_SUPPLIED RECORDS_
=== Begin Enclosure ===

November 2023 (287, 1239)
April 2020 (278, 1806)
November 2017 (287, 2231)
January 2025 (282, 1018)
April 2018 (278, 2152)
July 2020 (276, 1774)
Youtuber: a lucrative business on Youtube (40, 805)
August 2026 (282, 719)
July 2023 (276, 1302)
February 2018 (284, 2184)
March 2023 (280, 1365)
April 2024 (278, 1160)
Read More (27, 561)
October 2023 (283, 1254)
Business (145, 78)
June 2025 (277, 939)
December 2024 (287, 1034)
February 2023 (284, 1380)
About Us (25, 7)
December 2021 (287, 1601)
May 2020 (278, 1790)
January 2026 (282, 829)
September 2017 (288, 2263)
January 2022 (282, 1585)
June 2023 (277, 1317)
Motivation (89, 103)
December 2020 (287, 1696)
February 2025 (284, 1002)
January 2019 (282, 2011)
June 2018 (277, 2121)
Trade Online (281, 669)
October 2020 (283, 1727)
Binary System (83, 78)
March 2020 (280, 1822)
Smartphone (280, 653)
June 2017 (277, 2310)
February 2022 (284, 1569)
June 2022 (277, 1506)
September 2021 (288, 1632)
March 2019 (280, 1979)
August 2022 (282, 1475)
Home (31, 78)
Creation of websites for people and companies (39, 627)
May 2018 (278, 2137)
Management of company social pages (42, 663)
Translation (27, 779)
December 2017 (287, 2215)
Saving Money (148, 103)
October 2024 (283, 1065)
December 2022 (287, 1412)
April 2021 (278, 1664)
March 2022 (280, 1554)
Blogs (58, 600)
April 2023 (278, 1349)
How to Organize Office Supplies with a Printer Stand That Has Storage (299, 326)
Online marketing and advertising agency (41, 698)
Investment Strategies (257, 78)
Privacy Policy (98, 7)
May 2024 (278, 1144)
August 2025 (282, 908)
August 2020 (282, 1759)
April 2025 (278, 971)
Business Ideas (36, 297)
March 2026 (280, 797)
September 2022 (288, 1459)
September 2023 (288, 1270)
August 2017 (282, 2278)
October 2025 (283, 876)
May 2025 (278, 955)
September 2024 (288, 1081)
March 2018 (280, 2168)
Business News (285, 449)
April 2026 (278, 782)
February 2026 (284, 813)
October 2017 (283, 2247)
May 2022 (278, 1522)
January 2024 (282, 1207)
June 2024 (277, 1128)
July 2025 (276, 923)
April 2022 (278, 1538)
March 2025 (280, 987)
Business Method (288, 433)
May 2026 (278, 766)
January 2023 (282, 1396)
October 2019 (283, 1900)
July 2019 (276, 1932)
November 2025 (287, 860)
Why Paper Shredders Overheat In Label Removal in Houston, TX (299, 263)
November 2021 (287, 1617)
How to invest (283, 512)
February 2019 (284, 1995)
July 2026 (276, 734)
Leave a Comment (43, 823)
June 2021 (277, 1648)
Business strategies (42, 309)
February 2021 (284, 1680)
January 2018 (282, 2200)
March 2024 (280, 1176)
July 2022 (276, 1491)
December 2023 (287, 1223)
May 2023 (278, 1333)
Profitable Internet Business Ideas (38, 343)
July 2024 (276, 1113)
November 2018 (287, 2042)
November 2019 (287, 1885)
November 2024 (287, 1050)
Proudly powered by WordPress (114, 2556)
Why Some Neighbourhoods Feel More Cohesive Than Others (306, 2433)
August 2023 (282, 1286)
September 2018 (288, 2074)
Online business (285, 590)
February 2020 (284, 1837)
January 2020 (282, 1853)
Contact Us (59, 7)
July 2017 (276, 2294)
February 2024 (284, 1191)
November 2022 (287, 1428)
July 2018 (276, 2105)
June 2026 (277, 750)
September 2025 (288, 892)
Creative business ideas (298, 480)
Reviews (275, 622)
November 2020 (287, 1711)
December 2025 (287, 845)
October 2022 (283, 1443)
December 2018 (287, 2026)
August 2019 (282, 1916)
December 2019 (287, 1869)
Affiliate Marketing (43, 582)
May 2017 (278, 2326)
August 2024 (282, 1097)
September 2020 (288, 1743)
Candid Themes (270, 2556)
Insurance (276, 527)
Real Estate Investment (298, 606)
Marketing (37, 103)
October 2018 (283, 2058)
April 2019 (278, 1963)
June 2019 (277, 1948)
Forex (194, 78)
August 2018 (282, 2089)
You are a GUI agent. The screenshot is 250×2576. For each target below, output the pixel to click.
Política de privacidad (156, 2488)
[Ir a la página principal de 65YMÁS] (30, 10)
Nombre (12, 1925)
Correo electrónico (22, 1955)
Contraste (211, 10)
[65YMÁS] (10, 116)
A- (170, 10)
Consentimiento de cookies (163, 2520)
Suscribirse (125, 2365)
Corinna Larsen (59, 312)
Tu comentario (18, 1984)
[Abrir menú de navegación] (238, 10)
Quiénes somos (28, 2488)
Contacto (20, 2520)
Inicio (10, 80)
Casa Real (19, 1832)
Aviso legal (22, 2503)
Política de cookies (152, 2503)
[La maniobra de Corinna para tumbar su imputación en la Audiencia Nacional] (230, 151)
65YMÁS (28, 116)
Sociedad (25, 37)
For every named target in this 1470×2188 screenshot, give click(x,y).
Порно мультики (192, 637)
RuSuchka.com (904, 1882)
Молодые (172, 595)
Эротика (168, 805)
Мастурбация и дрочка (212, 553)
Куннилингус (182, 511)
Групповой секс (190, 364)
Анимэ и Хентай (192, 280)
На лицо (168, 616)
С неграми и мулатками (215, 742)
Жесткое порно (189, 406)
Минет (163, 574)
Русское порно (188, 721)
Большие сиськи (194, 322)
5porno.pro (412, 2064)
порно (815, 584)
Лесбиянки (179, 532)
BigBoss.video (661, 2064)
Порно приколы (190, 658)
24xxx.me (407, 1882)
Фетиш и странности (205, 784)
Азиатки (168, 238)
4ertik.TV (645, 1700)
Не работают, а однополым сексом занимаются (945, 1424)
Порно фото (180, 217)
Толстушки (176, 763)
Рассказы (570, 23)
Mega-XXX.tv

=== End Enclosure ===

_TASK DESCRIPTION_
What this exercise asks for is an exact copy of all the records.

_TASK SOLUTION_
November 2023 (287, 1239)
April 2020 (278, 1806)
November 2017 (287, 2231)
January 2025 (282, 1018)
April 2018 (278, 2152)
July 2020 (276, 1774)
Youtuber: a lucrative business on Youtube (40, 805)
August 2026 (282, 719)
July 2023 (276, 1302)
February 2018 (284, 2184)
March 2023 (280, 1365)
April 2024 (278, 1160)
Read More (27, 561)
October 2023 (283, 1254)
Business (145, 78)
June 2025 (277, 939)
December 2024 (287, 1034)
February 2023 (284, 1380)
About Us (25, 7)
December 2021 (287, 1601)
May 2020 (278, 1790)
January 2026 (282, 829)
September 2017 (288, 2263)
January 2022 (282, 1585)
June 2023 (277, 1317)
Motivation (89, 103)
December 2020 (287, 1696)
February 2025 (284, 1002)
January 2019 (282, 2011)
June 2018 (277, 2121)
Trade Online (281, 669)
October 2020 (283, 1727)
Binary System (83, 78)
March 2020 (280, 1822)
Smartphone (280, 653)
June 2017 (277, 2310)
February 2022 (284, 1569)
June 2022 (277, 1506)
September 2021 (288, 1632)
March 2019 (280, 1979)
August 2022 (282, 1475)
Home (31, 78)
Creation of websites for people and companies (39, 627)
May 2018 (278, 2137)
Management of company social pages (42, 663)
Translation (27, 779)
December 2017 (287, 2215)
Saving Money (148, 103)
October 2024 (283, 1065)
December 2022 (287, 1412)
April 2021 (278, 1664)
March 2022 (280, 1554)
Blogs (58, 600)
April 2023 (278, 1349)
How to Organize Office Supplies with a Printer Stand That Has Storage (299, 326)
Online marketing and advertising agency (41, 698)
Investment Strategies (257, 78)
Privacy Policy (98, 7)
May 2024 (278, 1144)
August 2025 (282, 908)
August 2020 (282, 1759)
April 2025 (278, 971)
Business Ideas (36, 297)
March 2026 (280, 797)
September 2022 (288, 1459)
September 2023 (288, 1270)
August 2017 (282, 2278)
October 2025 (283, 876)
May 2025 (278, 955)
September 2024 (288, 1081)
March 2018 (280, 2168)
Business News (285, 449)
April 2026 (278, 782)
February 2026 (284, 813)
October 2017 (283, 2247)
May 2022 (278, 1522)
January 2024 (282, 1207)
June 2024 (277, 1128)
July 2025 (276, 923)
April 2022 (278, 1538)
March 2025 (280, 987)
Business Method (288, 433)
May 2026 (278, 766)
January 2023 (282, 1396)
October 2019 (283, 1900)
July 2019 (276, 1932)
November 2025 (287, 860)
Why Paper Shredders Overheat In Label Removal in Houston, TX (299, 263)
November 2021 (287, 1617)
How to invest (283, 512)
February 2019 (284, 1995)
July 2026 (276, 734)
Leave a Comment (43, 823)
June 2021 (277, 1648)
Business strategies (42, 309)
February 2021 (284, 1680)
January 2018 (282, 2200)
March 2024 (280, 1176)
July 2022 (276, 1491)
December 2023 (287, 1223)
May 2023 (278, 1333)
Profitable Internet Business Ideas (38, 343)
July 2024 (276, 1113)
November 2018 (287, 2042)
November 2019 (287, 1885)
November 2024 (287, 1050)
Proudly powered by WordPress (114, 2556)
Why Some Neighbourhoods Feel More Cohesive Than Others (306, 2433)
August 2023 (282, 1286)
September 2018 (288, 2074)
Online business (285, 590)
February 2020 (284, 1837)
January 2020 (282, 1853)
Contact Us (59, 7)
July 2017 (276, 2294)
February 2024 (284, 1191)
November 2022 (287, 1428)
July 2018 (276, 2105)
June 2026 (277, 750)
September 2025 (288, 892)
Creative business ideas (298, 480)
Reviews (275, 622)
November 2020 (287, 1711)
December 2025 (287, 845)
October 2022 (283, 1443)
December 2018 (287, 2026)
August 2019 (282, 1916)
December 2019 (287, 1869)
Affiliate Marketing (43, 582)
May 2017 (278, 2326)
August 2024 (282, 1097)
September 2020 (288, 1743)
Candid Themes (270, 2556)
Insurance (276, 527)
Real Estate Investment (298, 606)
Marketing (37, 103)
October 2018 (283, 2058)
April 2019 (278, 1963)
June 2019 (277, 1948)
Forex (194, 78)
August 2018 (282, 2089)
You are a GUI agent. The screenshot is 250×2576. For each target below, output the pixel to click.
Política de privacidad (156, 2488)
[Ir a la página principal de 65YMÁS] (30, 10)
Nombre (12, 1925)
Correo electrónico (22, 1955)
Contraste (211, 10)
[65YMÁS] (10, 116)
A- (170, 10)
Consentimiento de cookies (163, 2520)
Suscribirse (125, 2365)
Corinna Larsen (59, 312)
Tu comentario (18, 1984)
[Abrir menú de navegación] (238, 10)
Quiénes somos (28, 2488)
Contacto (20, 2520)
Inicio (10, 80)
Casa Real (19, 1832)
Aviso legal (22, 2503)
Política de cookies (152, 2503)
[La maniobra de Corinna para tumbar su imputación en la Audiencia Nacional] (230, 151)
65YMÁS (28, 116)
Sociedad (25, 37)
For every named target in this 1470×2188 screenshot, give click(x,y).
Порно мультики (192, 637)
RuSuchka.com (904, 1882)
Молодые (172, 595)
Эротика (168, 805)
Мастурбация и дрочка (212, 553)
Куннилингус (182, 511)
Групповой секс (190, 364)
Анимэ и Хентай (192, 280)
На лицо (168, 616)
С неграми и мулатками (215, 742)
Жесткое порно (189, 406)
Минет (163, 574)
Русское порно (188, 721)
Большие сиськи (194, 322)
5porno.pro (412, 2064)
порно (815, 584)
Лесбиянки (179, 532)
BigBoss.video (661, 2064)
Порно приколы (190, 658)
24xxx.me (407, 1882)
Фетиш и странности (205, 784)
Азиатки (168, 238)
4ertik.TV (645, 1700)
Не работают, а однополым сексом занимаются (945, 1424)
Порно фото (180, 217)
Толстушки (176, 763)
Рассказы (570, 23)
Mega-XXX.tv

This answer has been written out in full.